Loin des déclarations officielles, les Libanais attendent presque avec impatience les résultats du rapprochement saoudo-iranien, notamment son impact sur la présidentielle. Une question prédomine depuis: cette entente ouvrira-t-elle devant Sleiman Frangié la voie vers Baabda ou, au contraire, poussera-t-elle ceux qui l’ont soutenu à lui trouver un remplaçant ? En effet, avant l’annonce de la réconciliation entre Téhéran et Riyad, le tandem chiite Amal-Hezbollah avait officialisé son soutien au leader chrétien du Liban-Nord Sleiman Frangié, connu pour sa proximité avec le régime syrien, mais qui ne bénéficie pas du soutien des principaux groupes chrétiens sur la scène locale, à savoir les Forces Libanaises (FL) et le CPL, ce dernier étant pourtant l’allié du Hezbollah.
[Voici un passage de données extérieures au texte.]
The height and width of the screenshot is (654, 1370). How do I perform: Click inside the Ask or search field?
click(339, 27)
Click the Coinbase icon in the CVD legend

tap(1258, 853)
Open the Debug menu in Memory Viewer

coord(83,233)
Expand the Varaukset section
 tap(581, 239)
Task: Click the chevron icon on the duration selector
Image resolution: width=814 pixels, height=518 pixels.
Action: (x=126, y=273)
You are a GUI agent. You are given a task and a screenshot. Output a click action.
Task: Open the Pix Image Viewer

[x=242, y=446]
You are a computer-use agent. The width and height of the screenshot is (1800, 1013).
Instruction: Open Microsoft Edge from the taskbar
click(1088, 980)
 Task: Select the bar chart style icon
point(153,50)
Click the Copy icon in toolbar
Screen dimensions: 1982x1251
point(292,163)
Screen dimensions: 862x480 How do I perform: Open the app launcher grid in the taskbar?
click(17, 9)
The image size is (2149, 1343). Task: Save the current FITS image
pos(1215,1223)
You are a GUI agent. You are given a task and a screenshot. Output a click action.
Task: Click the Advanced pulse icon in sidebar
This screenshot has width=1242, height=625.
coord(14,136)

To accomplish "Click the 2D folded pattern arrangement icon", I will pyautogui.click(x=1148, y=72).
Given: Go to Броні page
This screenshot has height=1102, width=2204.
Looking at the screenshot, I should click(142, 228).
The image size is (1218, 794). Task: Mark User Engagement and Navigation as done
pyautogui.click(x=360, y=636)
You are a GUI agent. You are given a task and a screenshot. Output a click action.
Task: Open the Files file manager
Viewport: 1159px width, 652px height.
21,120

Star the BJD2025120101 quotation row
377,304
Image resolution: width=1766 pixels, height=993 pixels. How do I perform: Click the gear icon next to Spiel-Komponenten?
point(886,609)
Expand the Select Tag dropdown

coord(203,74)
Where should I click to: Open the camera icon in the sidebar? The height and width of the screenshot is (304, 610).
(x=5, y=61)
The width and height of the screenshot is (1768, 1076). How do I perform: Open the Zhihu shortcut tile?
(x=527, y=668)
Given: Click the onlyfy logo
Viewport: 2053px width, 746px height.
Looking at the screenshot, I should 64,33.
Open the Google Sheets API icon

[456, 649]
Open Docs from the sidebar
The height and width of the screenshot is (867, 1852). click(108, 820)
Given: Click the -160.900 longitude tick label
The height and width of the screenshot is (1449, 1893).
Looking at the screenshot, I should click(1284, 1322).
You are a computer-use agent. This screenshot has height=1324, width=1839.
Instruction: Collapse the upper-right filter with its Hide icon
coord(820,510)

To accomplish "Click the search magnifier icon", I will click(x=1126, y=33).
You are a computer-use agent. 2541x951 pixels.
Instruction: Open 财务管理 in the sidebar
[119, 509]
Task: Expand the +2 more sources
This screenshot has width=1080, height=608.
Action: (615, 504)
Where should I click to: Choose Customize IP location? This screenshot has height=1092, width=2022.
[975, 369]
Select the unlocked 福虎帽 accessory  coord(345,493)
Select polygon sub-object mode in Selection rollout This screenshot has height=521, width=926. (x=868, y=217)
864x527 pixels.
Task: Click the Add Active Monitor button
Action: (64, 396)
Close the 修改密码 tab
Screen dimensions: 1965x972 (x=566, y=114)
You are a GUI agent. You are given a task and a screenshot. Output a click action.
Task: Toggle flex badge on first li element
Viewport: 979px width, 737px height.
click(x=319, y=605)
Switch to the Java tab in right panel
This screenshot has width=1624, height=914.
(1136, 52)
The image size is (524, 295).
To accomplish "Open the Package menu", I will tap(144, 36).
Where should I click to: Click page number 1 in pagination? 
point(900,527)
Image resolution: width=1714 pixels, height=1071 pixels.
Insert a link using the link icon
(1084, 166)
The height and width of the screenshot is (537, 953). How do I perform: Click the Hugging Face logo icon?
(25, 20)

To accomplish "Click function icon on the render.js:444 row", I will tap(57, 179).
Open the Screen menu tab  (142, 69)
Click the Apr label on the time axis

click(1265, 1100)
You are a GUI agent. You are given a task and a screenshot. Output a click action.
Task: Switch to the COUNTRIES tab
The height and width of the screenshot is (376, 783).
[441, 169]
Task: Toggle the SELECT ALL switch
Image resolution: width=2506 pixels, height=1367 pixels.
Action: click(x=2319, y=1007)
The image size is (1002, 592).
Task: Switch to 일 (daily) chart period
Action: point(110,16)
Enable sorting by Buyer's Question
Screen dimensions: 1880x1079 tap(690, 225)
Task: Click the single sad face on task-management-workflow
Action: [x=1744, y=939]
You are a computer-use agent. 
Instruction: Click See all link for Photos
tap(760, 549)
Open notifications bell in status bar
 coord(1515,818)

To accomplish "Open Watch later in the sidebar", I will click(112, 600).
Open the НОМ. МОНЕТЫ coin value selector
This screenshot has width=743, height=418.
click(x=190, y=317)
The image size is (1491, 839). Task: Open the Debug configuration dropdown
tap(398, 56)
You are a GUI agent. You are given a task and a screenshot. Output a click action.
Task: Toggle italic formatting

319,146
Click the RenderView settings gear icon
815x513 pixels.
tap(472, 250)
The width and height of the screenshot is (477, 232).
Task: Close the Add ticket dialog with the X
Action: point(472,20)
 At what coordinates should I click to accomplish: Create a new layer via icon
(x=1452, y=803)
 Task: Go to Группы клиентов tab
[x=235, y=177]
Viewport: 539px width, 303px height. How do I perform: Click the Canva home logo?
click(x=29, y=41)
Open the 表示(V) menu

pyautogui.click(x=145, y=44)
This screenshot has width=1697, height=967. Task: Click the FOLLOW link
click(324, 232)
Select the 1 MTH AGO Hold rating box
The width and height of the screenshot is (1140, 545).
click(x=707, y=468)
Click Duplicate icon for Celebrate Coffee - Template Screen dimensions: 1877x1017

Le chef des FL a ainsi appelé la semaine dernière à élire « un président réel et pas un figurant ». Les FL, avec d’autres groupes de l’opposition, dont certains sont proches de l’Arabie saoudite, soutiennent le député de Zghorta et candidat officiel à la présidentielle, Michel Moawad.
Du côté du Hezbollah, on estime que le rapprochement saoudo-iranien serait au profit de Frangié. Mais le parti chiite entend tout de même montrer qu’il ne veut pas imposer son candidat. « Certains ont dit que nous voulons imposer un président au Liban et aux Libanais. Ce n’est pas le cas. Nous avons juste indiqué que nous soutenions une personne et que nous étions ouverts au dialogue. Nous ouvrons les portes et souhaitons que l’élection présidentielle suive son cours normal », a dit Nasrallah.
C’est dire que le compromis est loin d’être trouvé. Les retombées de la réconciliation saoudo-iranienne sur le dossier libanais ne risquent pas d’être palpables de sitôt. Et quand bien même ce serait le cas, cela signifierait tout simplement que le Liban ne risque pas de pouvoir être maître de son sort.